- **Your goal**:
For this exercise, return the line containing "Image resolution: width=666" and every line after it through the end of the records below, without alteration.

Pixel coordinate grounding data
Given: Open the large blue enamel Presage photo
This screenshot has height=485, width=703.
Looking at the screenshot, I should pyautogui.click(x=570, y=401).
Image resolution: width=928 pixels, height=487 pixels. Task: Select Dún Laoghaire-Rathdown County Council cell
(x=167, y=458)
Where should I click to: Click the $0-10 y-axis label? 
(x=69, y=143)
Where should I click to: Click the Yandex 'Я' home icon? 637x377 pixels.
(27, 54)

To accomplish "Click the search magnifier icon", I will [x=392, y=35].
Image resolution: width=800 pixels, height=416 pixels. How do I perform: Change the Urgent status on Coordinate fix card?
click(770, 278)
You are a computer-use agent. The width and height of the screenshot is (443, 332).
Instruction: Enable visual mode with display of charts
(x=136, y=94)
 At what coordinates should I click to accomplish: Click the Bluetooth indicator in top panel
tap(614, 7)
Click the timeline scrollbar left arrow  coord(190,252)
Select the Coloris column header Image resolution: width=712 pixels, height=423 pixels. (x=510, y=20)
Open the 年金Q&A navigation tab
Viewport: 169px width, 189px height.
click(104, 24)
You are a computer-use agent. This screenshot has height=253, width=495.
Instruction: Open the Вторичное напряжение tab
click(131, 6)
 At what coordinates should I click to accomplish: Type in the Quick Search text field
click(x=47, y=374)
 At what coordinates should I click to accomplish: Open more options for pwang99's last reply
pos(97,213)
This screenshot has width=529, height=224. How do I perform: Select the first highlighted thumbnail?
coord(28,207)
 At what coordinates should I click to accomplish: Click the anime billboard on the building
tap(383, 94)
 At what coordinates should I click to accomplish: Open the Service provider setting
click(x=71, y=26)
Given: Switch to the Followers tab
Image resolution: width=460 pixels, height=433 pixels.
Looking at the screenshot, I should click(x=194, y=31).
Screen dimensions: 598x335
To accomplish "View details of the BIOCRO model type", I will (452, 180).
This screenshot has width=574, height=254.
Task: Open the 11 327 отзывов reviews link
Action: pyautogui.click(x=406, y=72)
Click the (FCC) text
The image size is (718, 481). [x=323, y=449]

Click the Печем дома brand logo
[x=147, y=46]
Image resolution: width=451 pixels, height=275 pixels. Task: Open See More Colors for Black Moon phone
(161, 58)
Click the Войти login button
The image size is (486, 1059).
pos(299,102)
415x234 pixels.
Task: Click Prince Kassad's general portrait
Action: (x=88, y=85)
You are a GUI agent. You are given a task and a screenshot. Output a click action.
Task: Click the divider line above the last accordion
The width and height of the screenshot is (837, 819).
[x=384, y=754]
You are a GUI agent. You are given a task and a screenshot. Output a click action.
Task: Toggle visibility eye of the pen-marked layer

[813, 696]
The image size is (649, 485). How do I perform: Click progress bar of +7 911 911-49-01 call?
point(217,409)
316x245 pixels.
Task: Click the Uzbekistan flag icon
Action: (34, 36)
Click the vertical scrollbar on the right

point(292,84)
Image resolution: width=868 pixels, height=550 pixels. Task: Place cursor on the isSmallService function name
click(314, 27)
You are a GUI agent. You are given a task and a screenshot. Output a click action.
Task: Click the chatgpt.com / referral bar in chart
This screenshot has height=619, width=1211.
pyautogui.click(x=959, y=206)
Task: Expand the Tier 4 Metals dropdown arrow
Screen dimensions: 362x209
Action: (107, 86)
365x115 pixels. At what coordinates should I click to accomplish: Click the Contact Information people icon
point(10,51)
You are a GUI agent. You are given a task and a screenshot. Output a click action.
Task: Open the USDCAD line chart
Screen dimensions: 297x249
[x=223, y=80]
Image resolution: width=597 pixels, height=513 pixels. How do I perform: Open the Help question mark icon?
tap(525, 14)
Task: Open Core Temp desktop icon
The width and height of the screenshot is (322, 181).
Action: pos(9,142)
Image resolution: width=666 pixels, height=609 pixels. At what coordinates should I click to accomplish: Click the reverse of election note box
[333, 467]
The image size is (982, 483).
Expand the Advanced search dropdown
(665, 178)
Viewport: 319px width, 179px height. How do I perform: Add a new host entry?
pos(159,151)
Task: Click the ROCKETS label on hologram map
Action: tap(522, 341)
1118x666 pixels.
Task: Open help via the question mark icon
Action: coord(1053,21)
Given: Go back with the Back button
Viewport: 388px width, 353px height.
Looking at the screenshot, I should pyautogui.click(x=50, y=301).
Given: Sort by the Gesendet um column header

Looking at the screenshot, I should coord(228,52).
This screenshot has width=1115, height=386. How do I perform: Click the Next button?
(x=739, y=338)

- **Task answer**:
Image resolution: width=666 pixels, height=609 pixels. At what coordinates should I click to accomplish: Click the reverse of election note box
[333, 467]
The image size is (982, 483).
Expand the Advanced search dropdown
(665, 178)
Viewport: 319px width, 179px height. How do I perform: Add a new host entry?
pos(159,151)
Task: Click the ROCKETS label on hologram map
Action: tap(522, 341)
1118x666 pixels.
Task: Open help via the question mark icon
Action: coord(1053,21)
Given: Go back with the Back button
Viewport: 388px width, 353px height.
Looking at the screenshot, I should pyautogui.click(x=50, y=301).
Given: Sort by the Gesendet um column header

Looking at the screenshot, I should coord(228,52).
This screenshot has width=1115, height=386. How do I perform: Click the Next button?
(x=739, y=338)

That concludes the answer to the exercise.